Yuri Gripas/Abaca/Sipa USA via AP Images
Attorney General Merrick Garland speaks in the East Room of the White House, May 16, 2022.
The most important thing to appreciate about the January 6th Committee hearings is the tandem act with Attorney General Merrick Garland. The hearings will succeed to the extent that they stiffen the attorney general’s spine to indict Trump.
Seemingly, there is already enough evidence on the record to charge Trump with a criminal conspiracy to overthrow a lawfully elected government. Specifically, Trump violated the provision of the U.S. criminal code that makes it a crime punishable by up to 20 years in prison for anyone who “corruptly obstructs, influences, or impedes an official proceeding, or attempts to do so.” The January 6th Joint Session of Congress presided over by Vice President Pence was such a proceeding, and Trump tried to obstruct it in multiple ways.
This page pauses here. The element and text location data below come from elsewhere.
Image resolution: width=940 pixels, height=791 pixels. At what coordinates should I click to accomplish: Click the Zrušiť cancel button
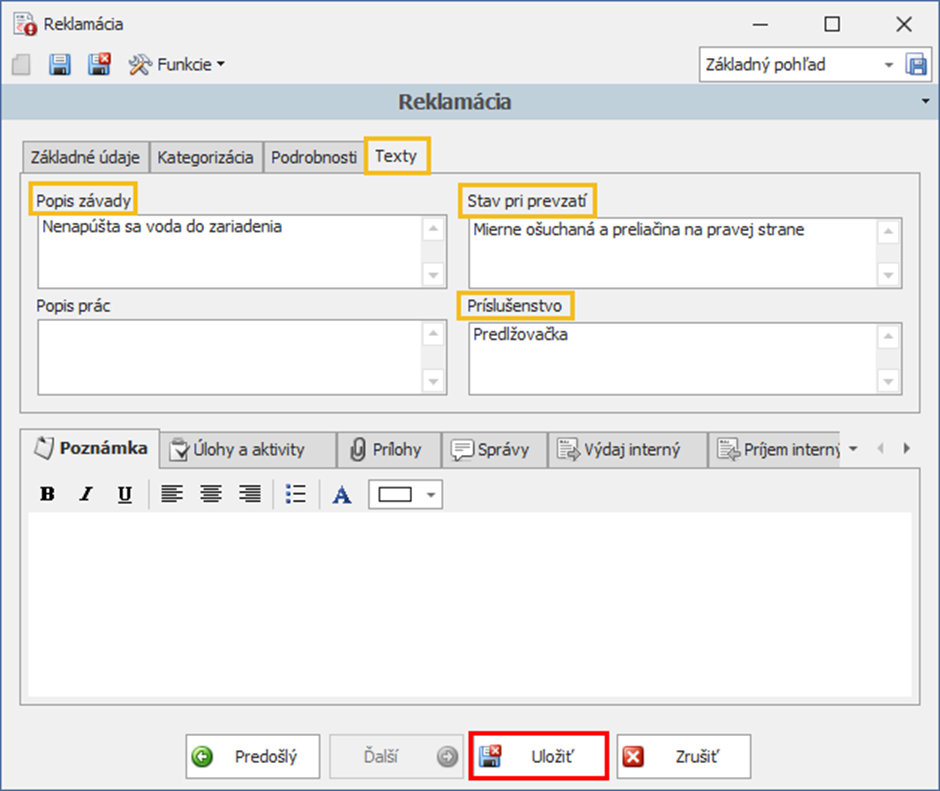(x=684, y=757)
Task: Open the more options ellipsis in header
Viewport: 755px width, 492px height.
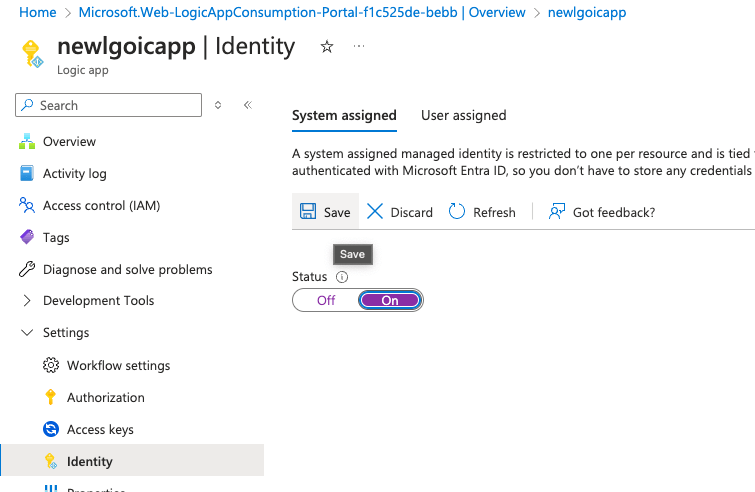Action: tap(359, 47)
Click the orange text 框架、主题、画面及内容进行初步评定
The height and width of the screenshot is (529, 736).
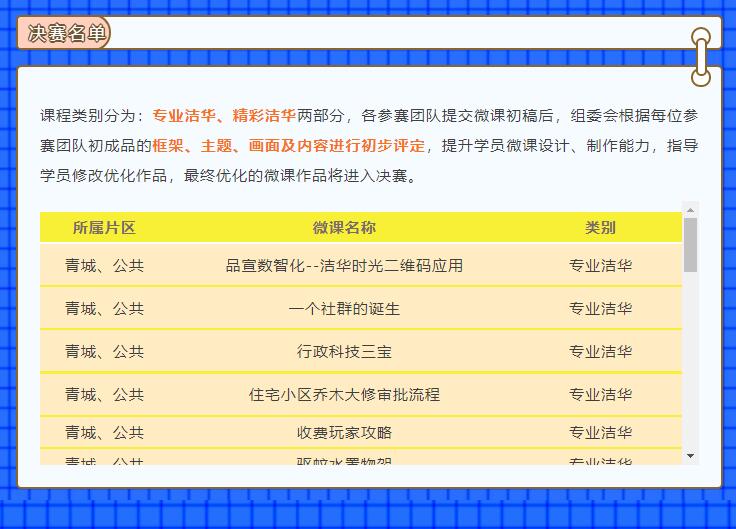tap(288, 146)
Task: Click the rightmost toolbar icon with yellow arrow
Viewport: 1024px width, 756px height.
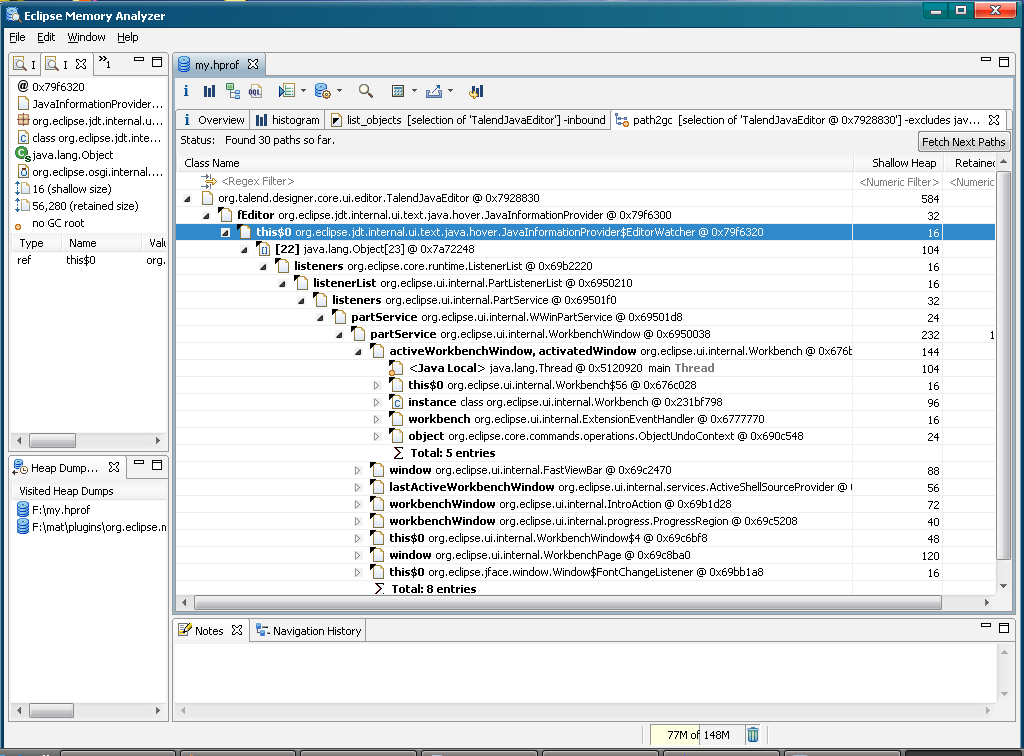Action: 476,91
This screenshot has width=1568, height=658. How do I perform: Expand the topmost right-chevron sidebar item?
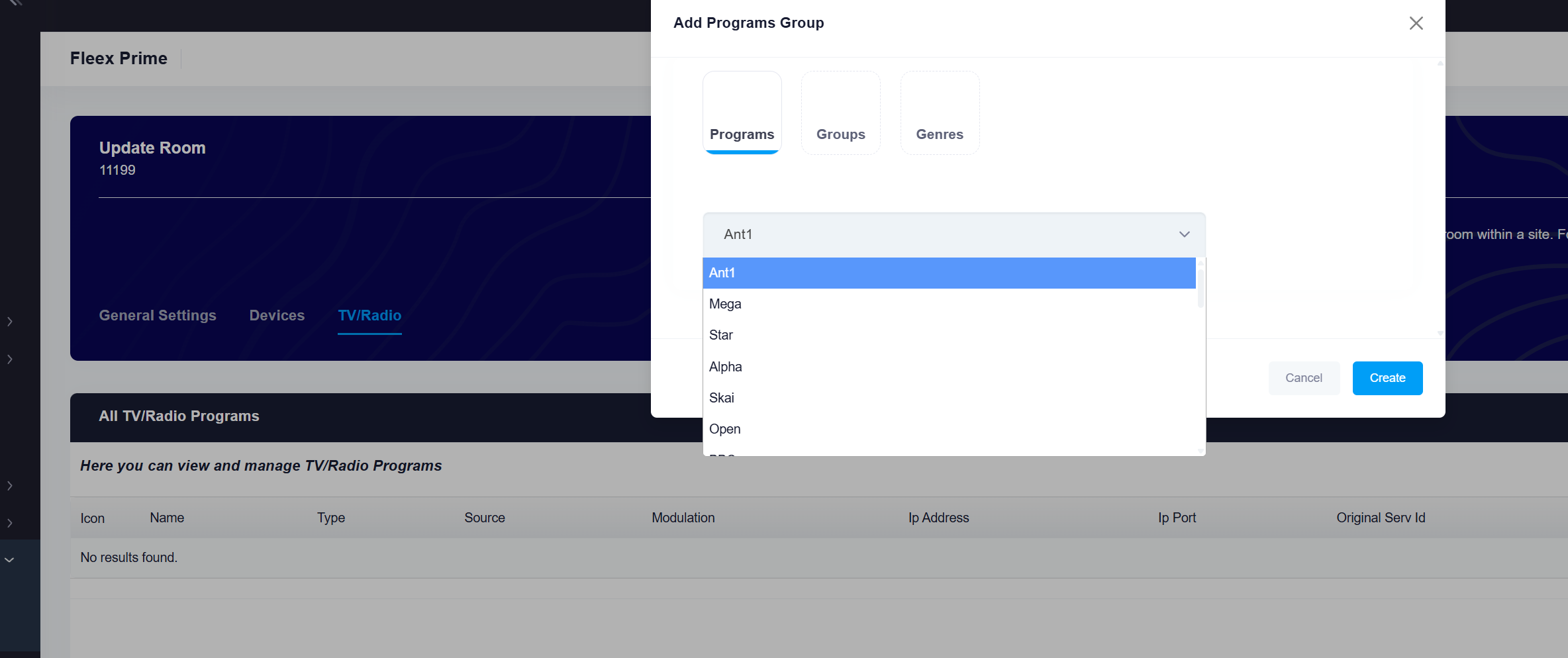coord(10,322)
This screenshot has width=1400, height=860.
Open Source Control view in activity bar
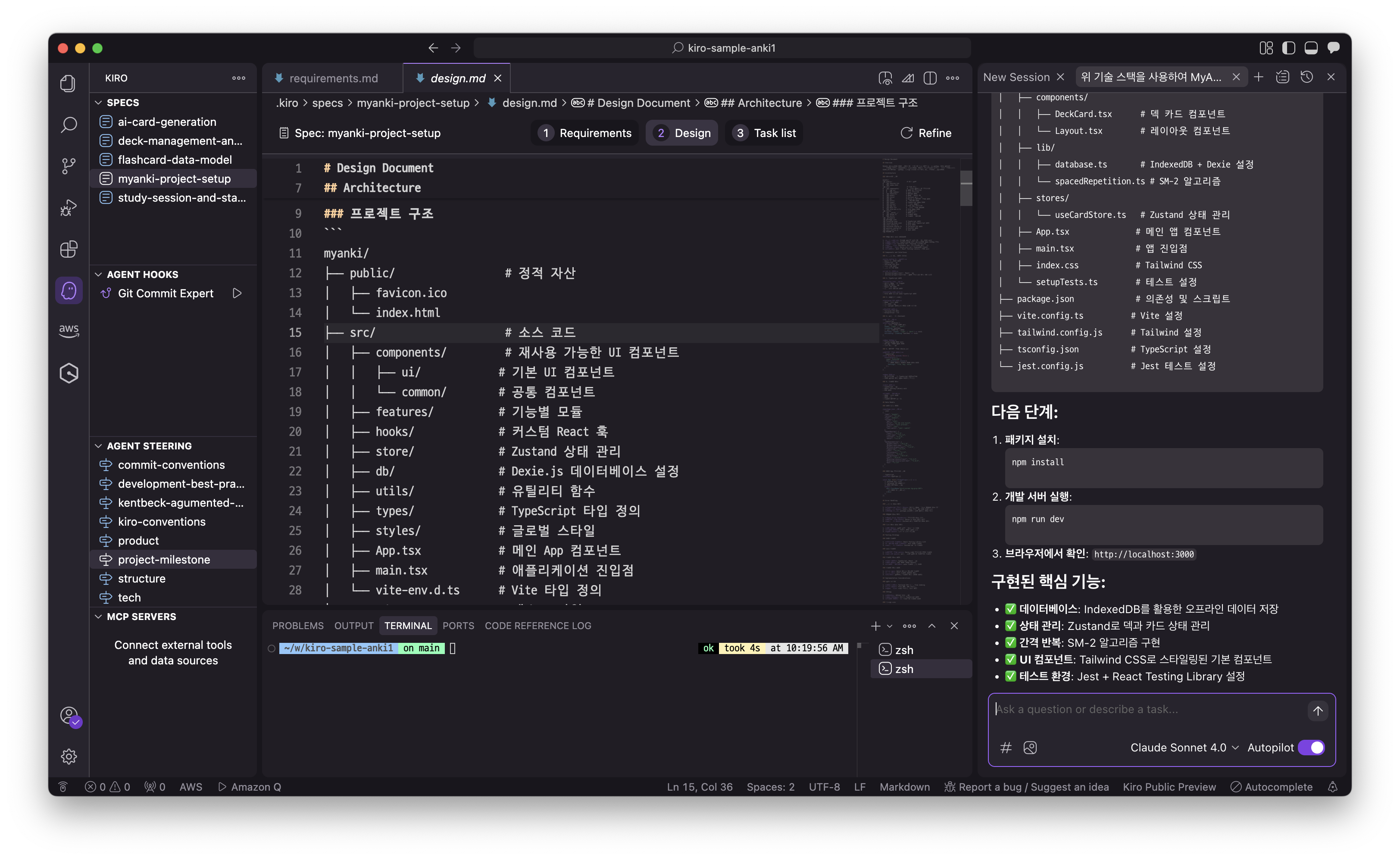[69, 165]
Trump pressured Georgia officials to find over 11,000 nonexistent votes. Trump conspired with John Eastman, in a multipart plot to have states send Congress competing slates of electors. He tried and failed to appoint a new attorney general, Jeffrey Clark, to send an official Justice Department request to key states to discredit the election results, based on claims the Justice Department had already rejected. Most importantly, Trump repeatedly pressured Pence, publicly and privately, to go along with this plot. And of course, he egged on the Capitol’s invaders.
According to Justice Department veterans, a few concerns explain Garland’s temporizing; and the hearings should move Garland closer to a decision to prosecute. One nuance is that to obtain a conviction, it’s necessary not just to prove corrupt behavior. You also have to prove corrupt intent.
Trump’s lawyers might argue that he really believed he had won the election, so there was no corrupt intent. To defeat that argument and reassure Garland, the committee yesterday played one clip after another of Trump’s closest advisers telling Trump that his beliefs had no basis in fact. This should help prove corrupt intent. (Delusion is not a serviceable defense.)
A second concern of Justice Department officials is that a prosecution of Trump might be seen as political. Here again, the committee’s work, especially the magnificent opening statements by Chair Bennie Thompson and ranking Republican Liz Cheney, made clear that this is not about politics—it’s about Trump trying to overthrow the Constitution and defying the peaceful transition of power in a democracy. This should move the needle of public opinion—and also strengthen Garland’s resolve.
Recent prosecutions of smaller fry suggest that the Justice Department is moving the way you’d move in a prosecution of a Mafia don (not a bad analogy to Don Trump)—flip the lesser players, and gradually obtain their cooperation for your indictment of the kingpin.
Garland has moved with agonizing slowness, but he doesn’t seem to be stalling for the sake of stalling. After these hearings, it will be harder for the Justice Department not to prosecute Trump.